§ **Task description**: Each entry that follows is to be copied exactly, minus any pictures.

§ **Exercise data**:
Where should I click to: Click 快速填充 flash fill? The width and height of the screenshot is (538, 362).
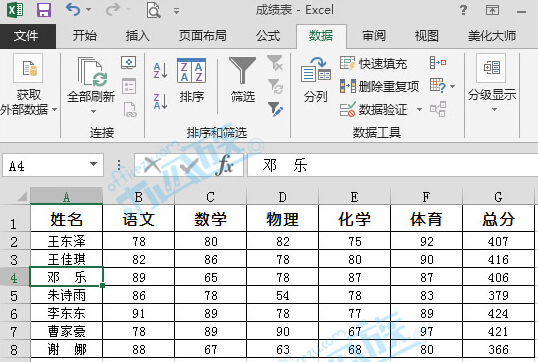pos(373,63)
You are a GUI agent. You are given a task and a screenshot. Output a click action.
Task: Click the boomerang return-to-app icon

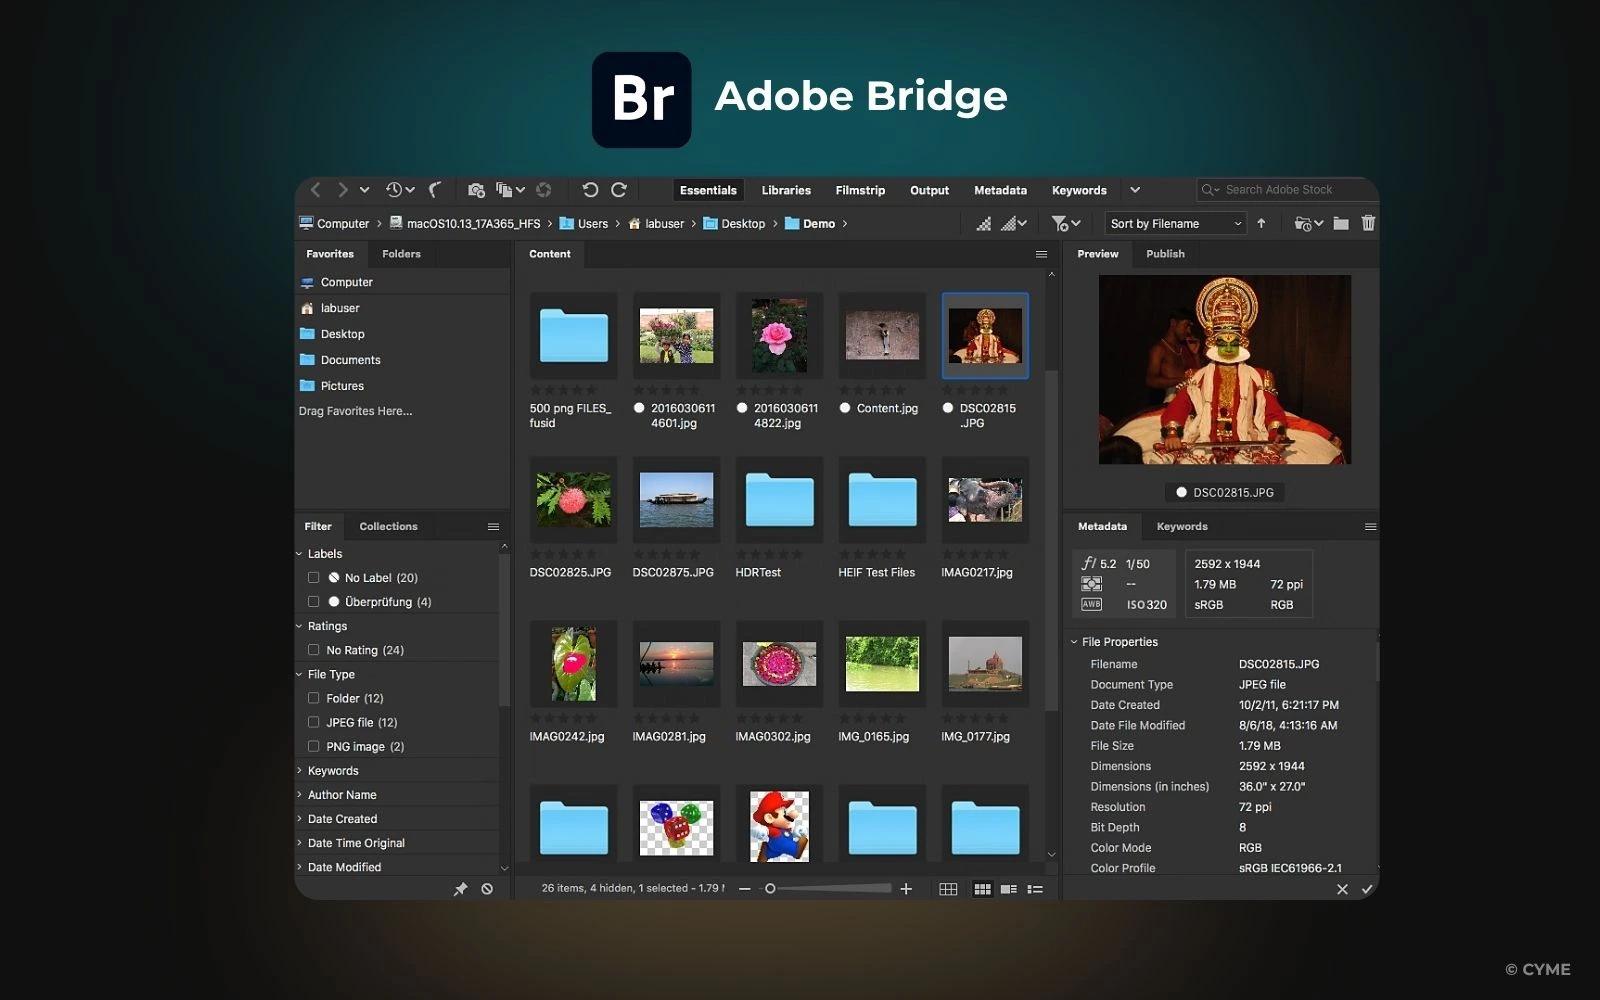435,190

§ **Task answer**:
Where should I click to: Click 快速填充 flash fill? The width and height of the screenshot is (538, 362).
pos(373,63)
You are a GUI agent. You are given a task and a screenshot. Output a click action.
Task: Click the boomerang return-to-app icon

435,190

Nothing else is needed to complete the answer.